▶ [GIVEN TEXT]
________________

Approximation Problems (Finding an equation of a Tangent Line)

[mathkid3]

I am asking for simple guidance on this problem.

f(x) = 3x^2-1, (2,11)I do believe I need to obtain an equation for tan line so first step I think is to use point slope or slope intercept (a friendly reminder to the name of formula would be very nice

y - ysub1 = m(x-xsub1)

= y - f(2) = f '(2)(x-2)

= y - 11 = 12(x-2) =

y = 12x -13

am I correct thus far obtaining the equation of the Tan Line for this specific problem?

also, what is my next step ? I am told after I get the equation for the tan line to then find the function values and the tan line values at f(x + delta x) and y(x+delta x) for delta x = -0.01 and 0.01

Thanks very much !

 

[pickslides]

Your tanget line is correct.

The function values will be of the form f(x-0.01), can you continue?

 

[MarkFL]

Yes, that is the correct tangent line. The formula you used is aptly named the point-slope formula, because it contains as parameters, the slope $\displaystyle m$ and the point $\displaystyle (x_1,y_1)$.

For the next step, evaluate:

$\displaystyle f(x\pm0.01)$ and $\displaystyle y(x\pm0.01)$.

 

[mathkid3]

so like this...

________________

▶ [COLLECTED DATA]
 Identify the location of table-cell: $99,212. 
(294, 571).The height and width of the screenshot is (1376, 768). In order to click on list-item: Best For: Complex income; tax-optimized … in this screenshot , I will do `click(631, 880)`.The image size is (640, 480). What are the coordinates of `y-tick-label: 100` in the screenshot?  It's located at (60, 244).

________________

▶ [REQUIRED WORK]
a) In the tangent line thread, what name does MarkFL give the formula that the first poster used?
b) List every username that posts in the tangent line thread.
c) From the tangent line thread, return the passage starting at "Yes, that is" and ending at "point $\displaystyle (x_1,y_1)$.".

▶ [SOLUTIONS TO THE PROBLEMS]
a) The point-slope formula.

b) mathkid3, pickslides, MarkFL

c)
Yes, that is the correct tangent line. The formula you used is aptly named the point-slope formula, because it contains as parameters, the slope $\displaystyle m$ and the point $\displaystyle (x_1,y_1)$.